▶ [WHAT YOU SHOULD DO]
Whatever pictures the entries hold, omit them, and output exactly the lines from the one containing "Instruction: Click the" through the final line.

▶ [DATA SUPPLIED]

----

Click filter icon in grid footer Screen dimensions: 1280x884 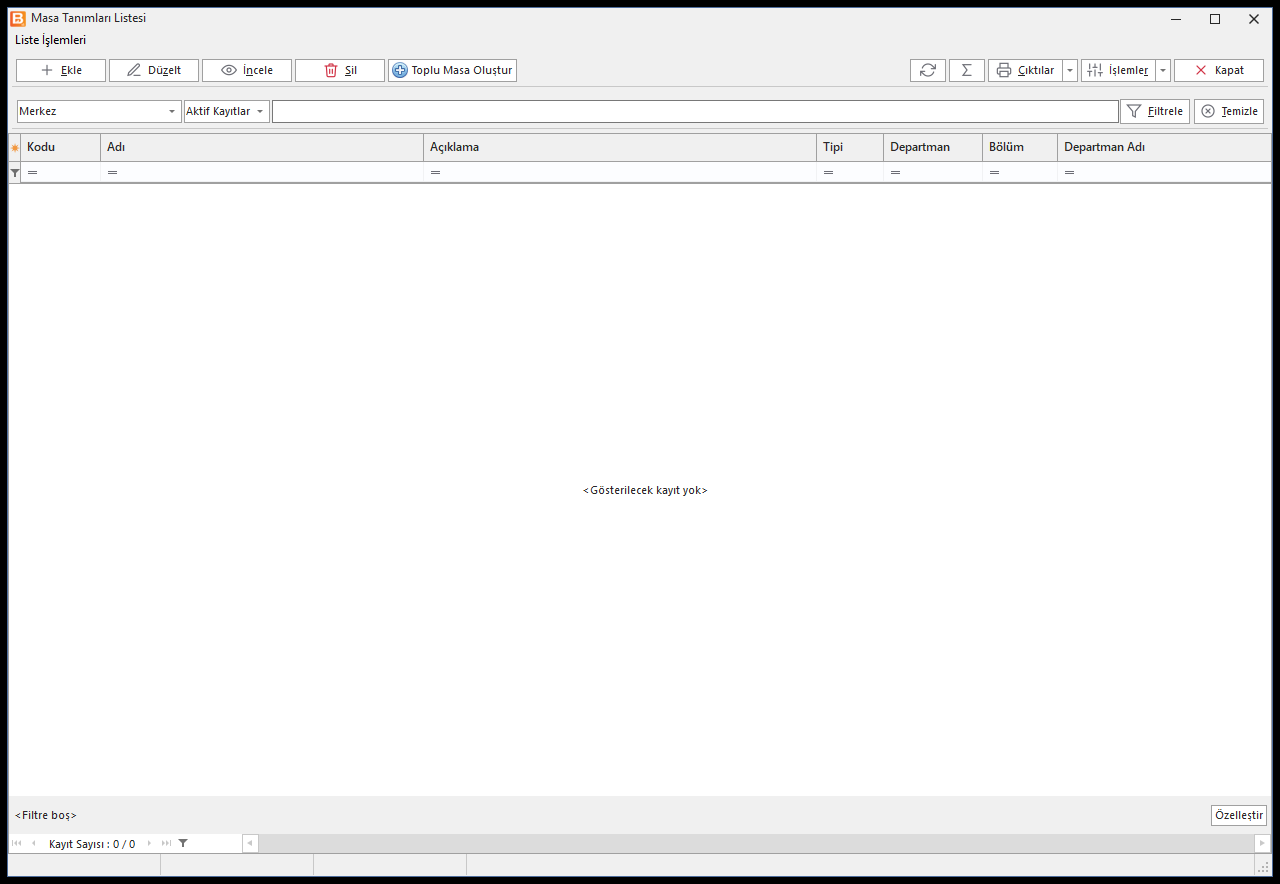pyautogui.click(x=183, y=843)
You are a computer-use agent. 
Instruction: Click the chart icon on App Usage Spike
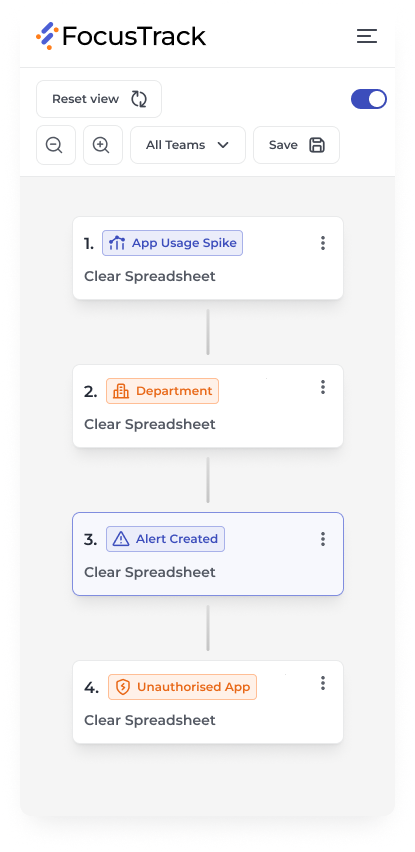(117, 243)
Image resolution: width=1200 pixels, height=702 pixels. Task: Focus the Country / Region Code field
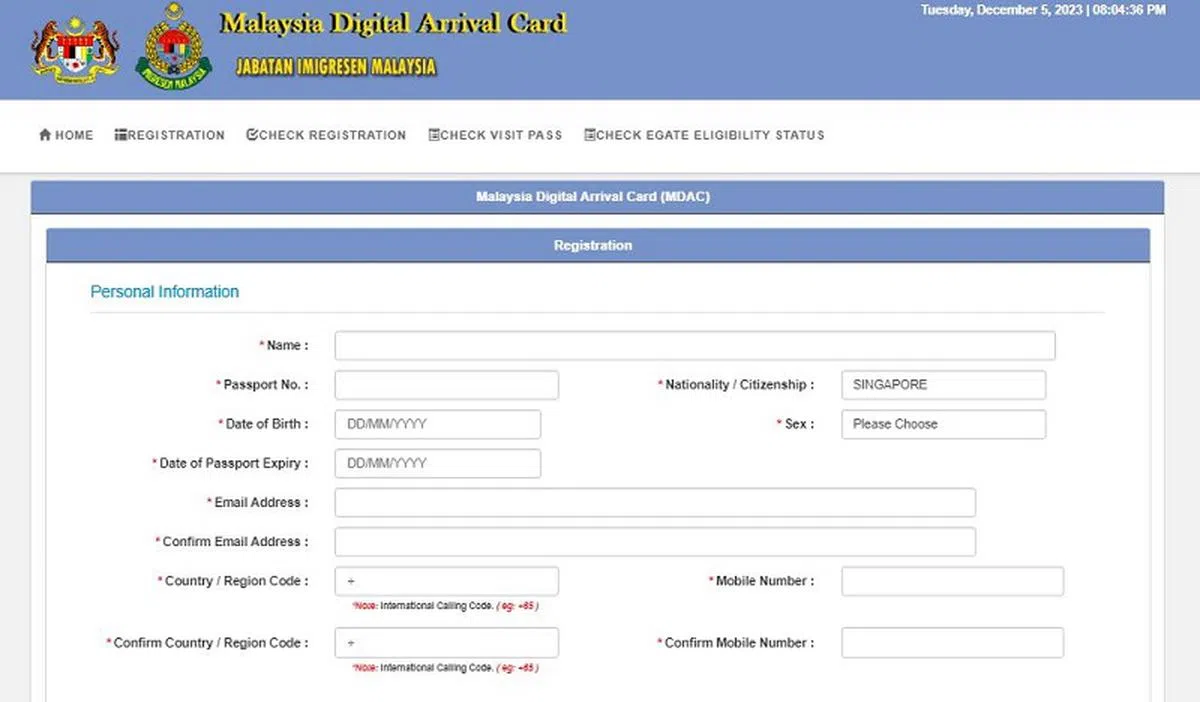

----

▶ [REPLY]
Instruction: Click the chart icon on App Usage Spike
(117, 243)
Image resolution: width=1200 pixels, height=702 pixels. Task: Focus the Country / Region Code field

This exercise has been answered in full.